Посмотрим на зарубежную практику. Например, в 2005 г. во Франции был принят закон о правах пациентов и уходе из жизни, известный как закон Леонетти. Позднее в него неоднократно вносились изменения. В законе Леонетти выстроена основа защиты прав пациента. Этот закон вносит изменения в два французских акта: кодекс общественного здравоохранения (ст. 11 и 12) и кодекс о социальных вопросах и семье (ст. 13, 14). Глава о правах пациента разделена на два раздела: общие положения и второй раздел «выражение пожеланий умирающих больных». БОльшая часть норм посвящена добровольному информированному согласию. Каждый человек имеет право, принимая во внимание состояние своего здоровья, на лечение и совершение любых действий. Однако эти действия не должны сопровождаться необоснованным упрямством. Когда они кажутся бесполезными, непропорциональными или не имеющими никакого другого значения, кроме искусственного поддержания жизни, они могут быть приостановлены или могут не предприниматься. Это принципиальная основа, на которой держится остальная система регулирования. Лечение можно приостановить, а не помочь уйти из жизни. Если врач находит, что может облегчить состояние человека в запущенной терминальной стадии неизлечимой болезни путем применения лечения, которое может привести к сокращению его жизни, он должен сообщить об этом пациенту. Решение все равно остается за пациентом. Отказ пациента от конкретного плана лечения может привести к летальному исходу. Но человек может покончить собой, отказавшись продолжать лечение, которое могло бы отсрочить наступление смерти.
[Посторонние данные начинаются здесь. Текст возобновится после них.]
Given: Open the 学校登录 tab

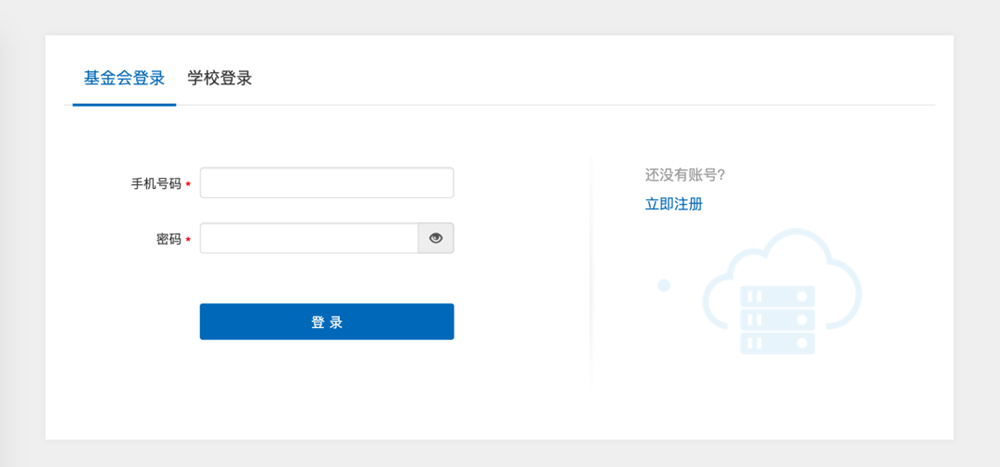Looking at the screenshot, I should point(220,78).
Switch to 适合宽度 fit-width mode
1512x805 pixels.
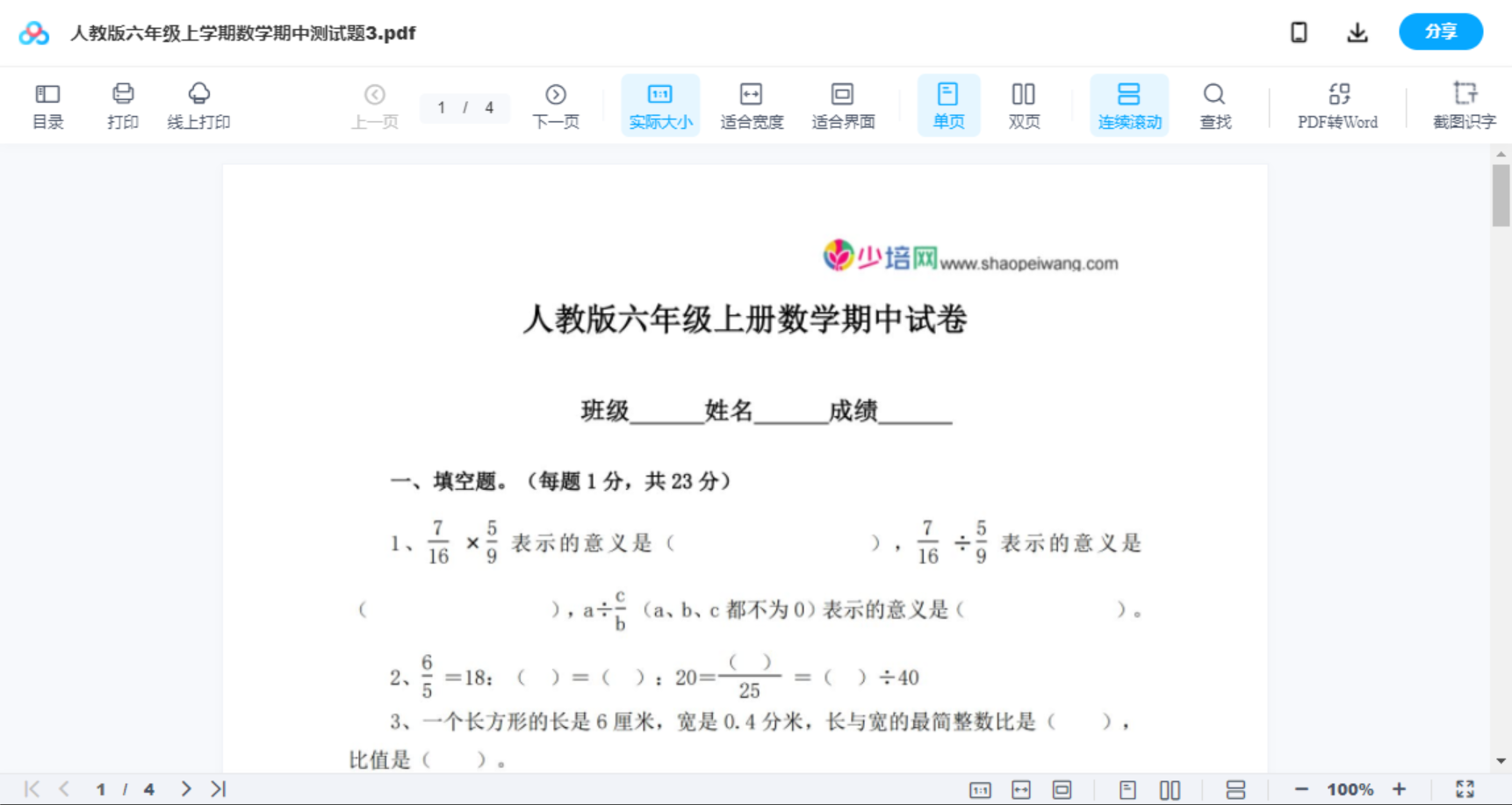tap(752, 105)
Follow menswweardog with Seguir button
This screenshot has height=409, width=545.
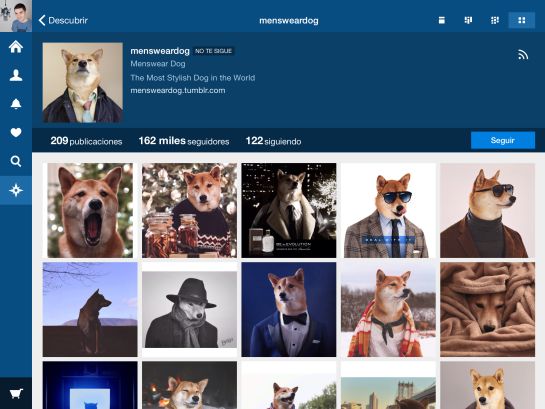pos(503,140)
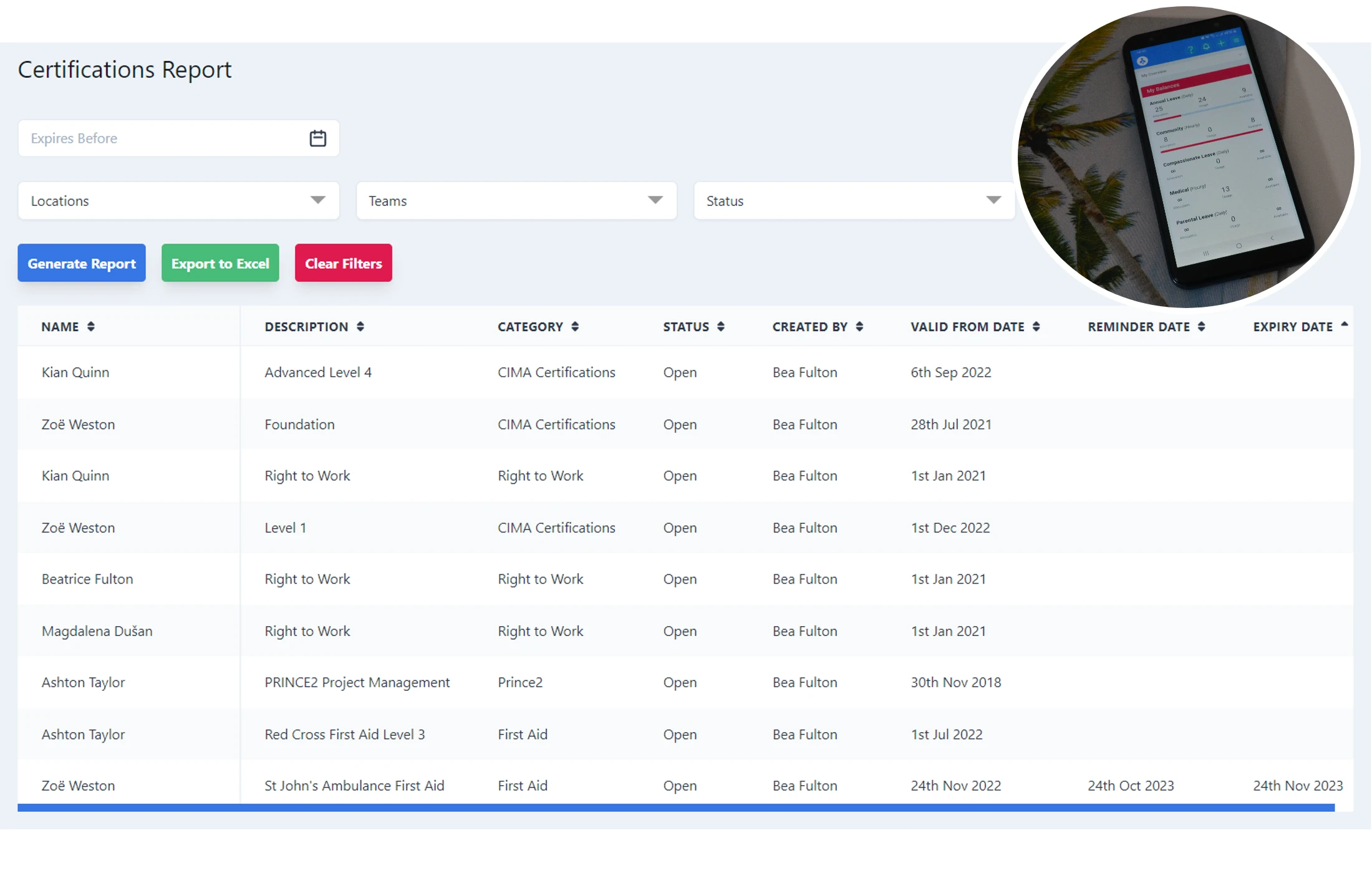The height and width of the screenshot is (873, 1372).
Task: Sort by Valid From Date icon
Action: (x=1036, y=327)
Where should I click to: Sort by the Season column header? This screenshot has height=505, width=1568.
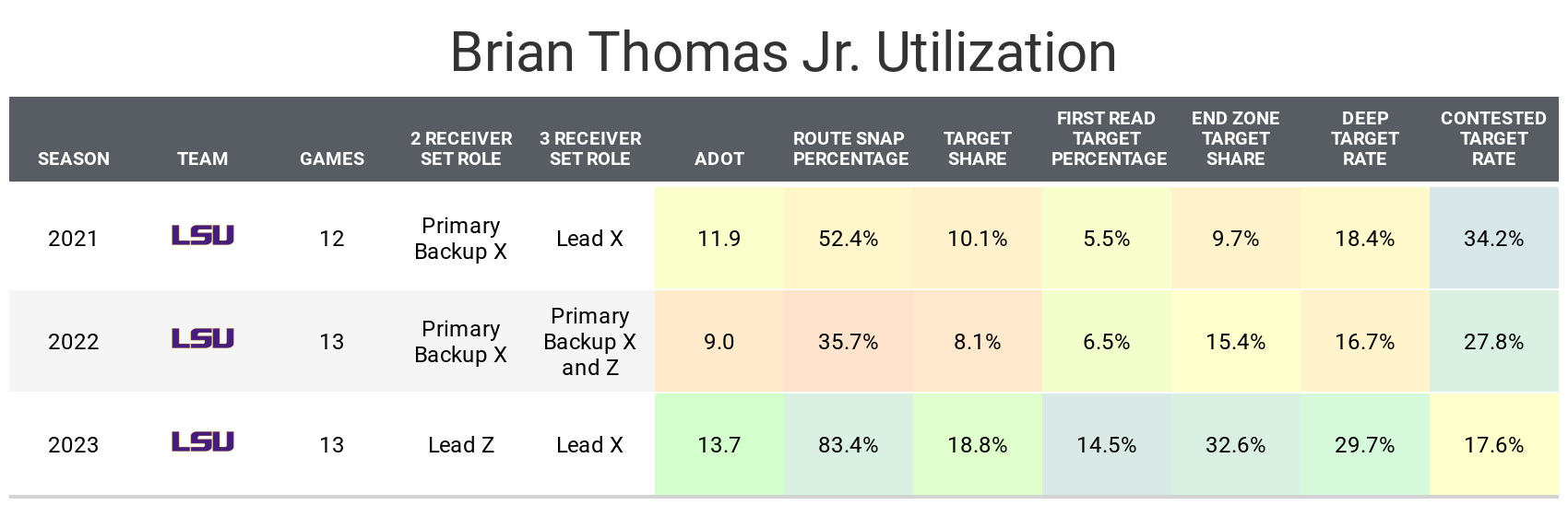point(74,159)
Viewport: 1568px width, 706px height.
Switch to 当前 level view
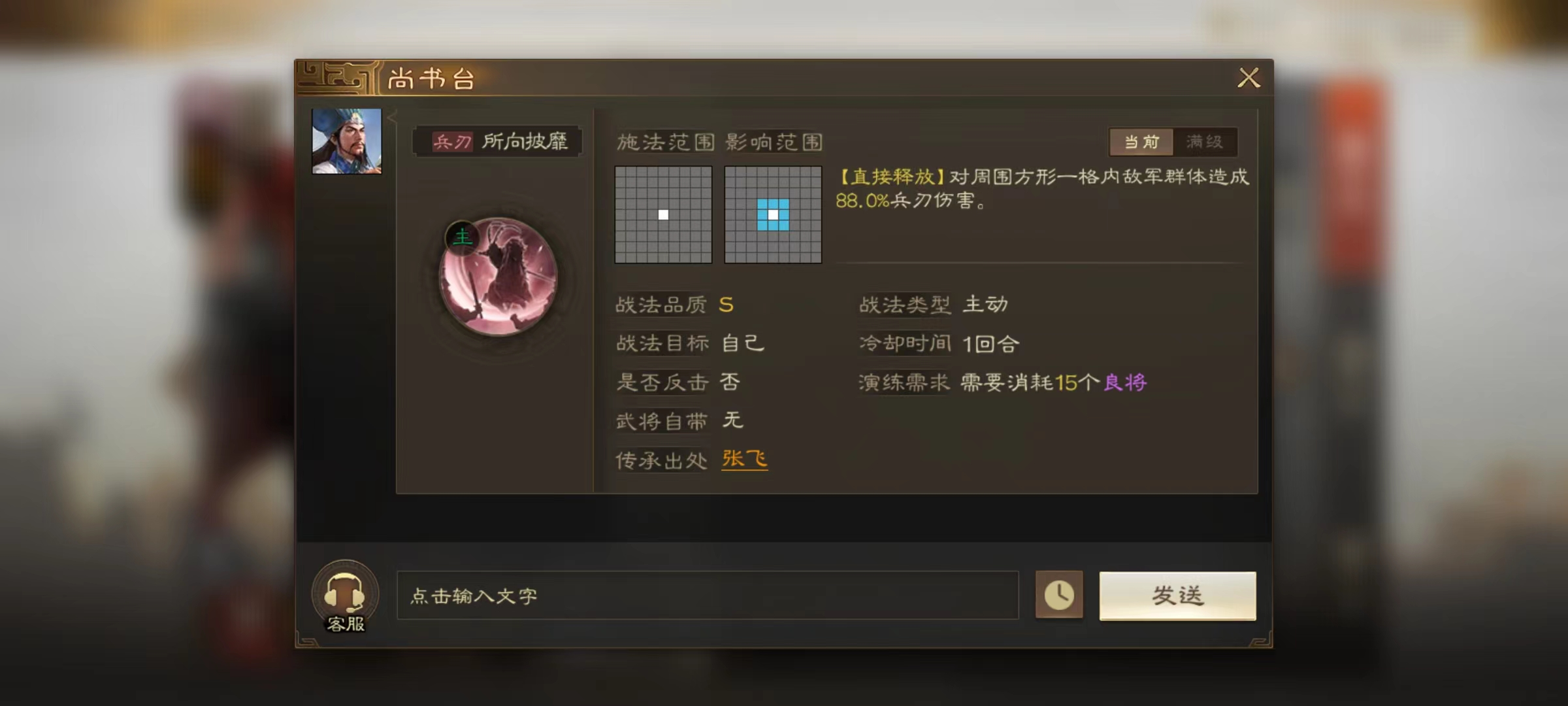coord(1141,142)
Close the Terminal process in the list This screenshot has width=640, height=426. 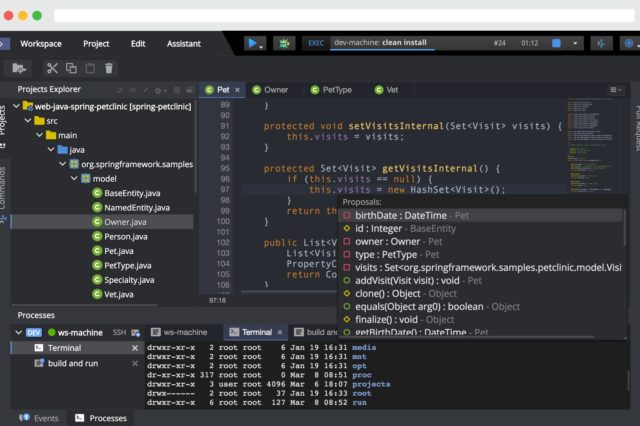(135, 348)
В законе Леонетти есть раздел, который регулирует механизм действий в ситуации, когда человек не может выразить свое решение. Цель – получить информацию о его воле, решение ближайших родственников также учитывается. Человек может оформить два документа. Выдать медицинскую доверенность, назначить того, кто будет принимать решение, когда он сам не сможет. Или оставить предварительное распоряжение на свой случай. Причем, к предварительному распоряжению выдвигаются серьезные требования. Это должен быть документ, который человек писал в здравом рассудке и без внешнего давления. Каждые три года документ нужно подписывать заново.
Закон Леонетти также реформирует систему паллиативной помощи и предусматривает как ее бюджетное финансирование, так и государственно-частное партнерство. Кроме того, предусмотрена помощь близким умирающего больного. Сегодня в Беларуси нет ничего подобного.
Что касается декриминализации ответственности медиков по ст. 330 УК, то я думаю, спешить не стоит. Право государства устанавливать режим использования такого рода лекарств закрепляется как неотъемлемое право в целях охраны общественного здоровья. Нужно соблюдать баланс интересов, это не является нарушением прав человека, и аккуратно подходить к любой декриминализации всего, что связано с наркотиками.
В. В. Римашевский:
— Но тему про опиоидные обезболивающие закрывать нельзя. Ежедневно при учете списывается большое количество ампул. Я хочу поддержать представителя ВОЗ по поводу морфина. К нему медленнее, чем к остальным наркотикам, наступает привыкание, утрата эффекта. Он также есть в таблетках. Мы может донести этот препарат до пациента и разгрузить поликлиники, скорую помощь и реанимацию. Поэтому я рассмотрел бы вопрос упрощения системы получения опиоидных обезболивающих. И в выходные дни пациент не должен оставаться без обезболивания.
Ю. Г. Дегтярев:
— Задачи прокуратуры — обеспечение верховенства права, законности и правопорядка, защита прав и законных интересов граждан, общественных и государственных интересов. С этой целью прокуратура осуществляет надзор за точным и единообразным исполнением законов, указов, нормативных правовых актов. Как к обсуждаемой проблеме относится представитель генпрокуратуры?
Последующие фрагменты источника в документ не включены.